By reconnecting with these schools and their pursuit of Bauhaus values which stress the union between art, craft and technology, Reynolds introduces industrial materials into his practice, such as resin and Perspex.  
A tribute to Mackintosh and the Glasgow Style, but also to the protective nature of his exile, Raoul creates a work - half-object, half-sculpture – consisting of leaf shapes cast in resin and contained by a wooden structure, partially recalling the forms of 19th century chandeliers.

During the 1950s, Reynolds moves to New York, while keeping his house in Vermont, to which he retires in the summer months. The Art Deco architecture of the Empire State Building recalls for him the insouciance of the Golden Twenties.

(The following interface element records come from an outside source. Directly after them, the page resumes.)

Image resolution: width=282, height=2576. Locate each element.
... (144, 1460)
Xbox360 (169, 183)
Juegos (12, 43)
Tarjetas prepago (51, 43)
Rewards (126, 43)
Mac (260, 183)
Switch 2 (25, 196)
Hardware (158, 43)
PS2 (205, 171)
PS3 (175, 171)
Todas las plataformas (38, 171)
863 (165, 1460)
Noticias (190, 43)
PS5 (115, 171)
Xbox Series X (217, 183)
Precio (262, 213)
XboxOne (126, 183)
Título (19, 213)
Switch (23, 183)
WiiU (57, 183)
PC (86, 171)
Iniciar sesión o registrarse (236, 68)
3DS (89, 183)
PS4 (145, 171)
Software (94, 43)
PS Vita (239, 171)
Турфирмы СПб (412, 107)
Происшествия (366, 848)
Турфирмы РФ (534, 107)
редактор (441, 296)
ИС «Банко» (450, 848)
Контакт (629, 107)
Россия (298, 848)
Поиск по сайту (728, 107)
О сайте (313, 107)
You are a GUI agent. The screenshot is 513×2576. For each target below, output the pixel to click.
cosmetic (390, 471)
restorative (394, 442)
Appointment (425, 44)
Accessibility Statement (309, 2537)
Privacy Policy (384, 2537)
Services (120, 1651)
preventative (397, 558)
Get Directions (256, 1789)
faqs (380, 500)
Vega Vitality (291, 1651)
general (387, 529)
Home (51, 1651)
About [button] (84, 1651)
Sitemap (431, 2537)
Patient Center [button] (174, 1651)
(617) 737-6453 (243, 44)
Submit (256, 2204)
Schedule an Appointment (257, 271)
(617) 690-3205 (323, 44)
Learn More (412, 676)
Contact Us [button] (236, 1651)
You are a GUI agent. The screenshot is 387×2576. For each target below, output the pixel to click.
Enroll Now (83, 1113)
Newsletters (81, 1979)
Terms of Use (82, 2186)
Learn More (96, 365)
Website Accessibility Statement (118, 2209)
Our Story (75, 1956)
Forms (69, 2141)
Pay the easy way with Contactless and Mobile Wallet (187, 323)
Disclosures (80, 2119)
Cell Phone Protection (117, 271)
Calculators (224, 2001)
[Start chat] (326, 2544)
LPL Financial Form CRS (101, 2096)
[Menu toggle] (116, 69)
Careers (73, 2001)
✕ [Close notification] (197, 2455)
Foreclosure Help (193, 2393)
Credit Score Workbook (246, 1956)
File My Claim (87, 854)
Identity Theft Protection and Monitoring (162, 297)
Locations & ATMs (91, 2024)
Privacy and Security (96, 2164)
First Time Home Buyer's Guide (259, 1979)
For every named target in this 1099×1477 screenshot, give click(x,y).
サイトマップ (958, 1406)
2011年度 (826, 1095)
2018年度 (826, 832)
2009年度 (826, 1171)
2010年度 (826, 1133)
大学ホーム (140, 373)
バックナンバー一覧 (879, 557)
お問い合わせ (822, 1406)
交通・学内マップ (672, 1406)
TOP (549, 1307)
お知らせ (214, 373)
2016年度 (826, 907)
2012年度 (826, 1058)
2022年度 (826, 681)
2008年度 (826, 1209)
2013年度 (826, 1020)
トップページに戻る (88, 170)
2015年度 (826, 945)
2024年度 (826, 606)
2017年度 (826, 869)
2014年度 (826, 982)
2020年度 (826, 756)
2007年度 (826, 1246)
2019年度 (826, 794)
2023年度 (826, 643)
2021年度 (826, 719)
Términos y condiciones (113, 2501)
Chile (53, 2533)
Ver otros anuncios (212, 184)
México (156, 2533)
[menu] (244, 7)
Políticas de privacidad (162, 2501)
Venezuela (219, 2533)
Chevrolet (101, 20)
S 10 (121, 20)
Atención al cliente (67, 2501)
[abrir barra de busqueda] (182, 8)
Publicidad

He then creates a second decorative screen, Take the Path You Haven’t Taken Before, decorated with geometrical patterns and covered with turquoise wax. A major work, this piece announces the advent of the mixing of styles that will characterise Postmodernism as it emerges during the 1970s.  

During his last years, Reynolds’ embraces Minimalism though opposes its pure abstraction, instead including references to past works and relationships. Thus, It used to be a cube deconstructs the original cubic form so as to open it up to become a decorative screen. While the tartan fabrics cast in resin echo Off the Grid, they are marked with surrealist symbols. Sulfur-lemon Teardrop, Mutual Distance (Litmus), Son absence m’efface du monde and Mes creux sauvent tes pleins might allude to those lost sculptures inspired by Brancusi that Reynolds had realised in 1912. Although the forms refer to the abstract sculpture of the beginning of the 20th century, the artist uses innovative materials like acrylic or aluminium positioning them firmly as contemporary objects.  

Finally, the actuality of female experience as described by the second wave of feminism brings Raoul to realise Relation of Incidents and In the Shadow. These geometric structures made of stainless steel, support Perspex boards upon which are printed images. These images refer to the history of feminism and to the place of women in art and pay a last tribute to his mother who had always encouraged his creative talents. 
A few weeks after the production of these works, on the 21st October 1969, Reynolds dies peacefully in his sleep in his New York apartment.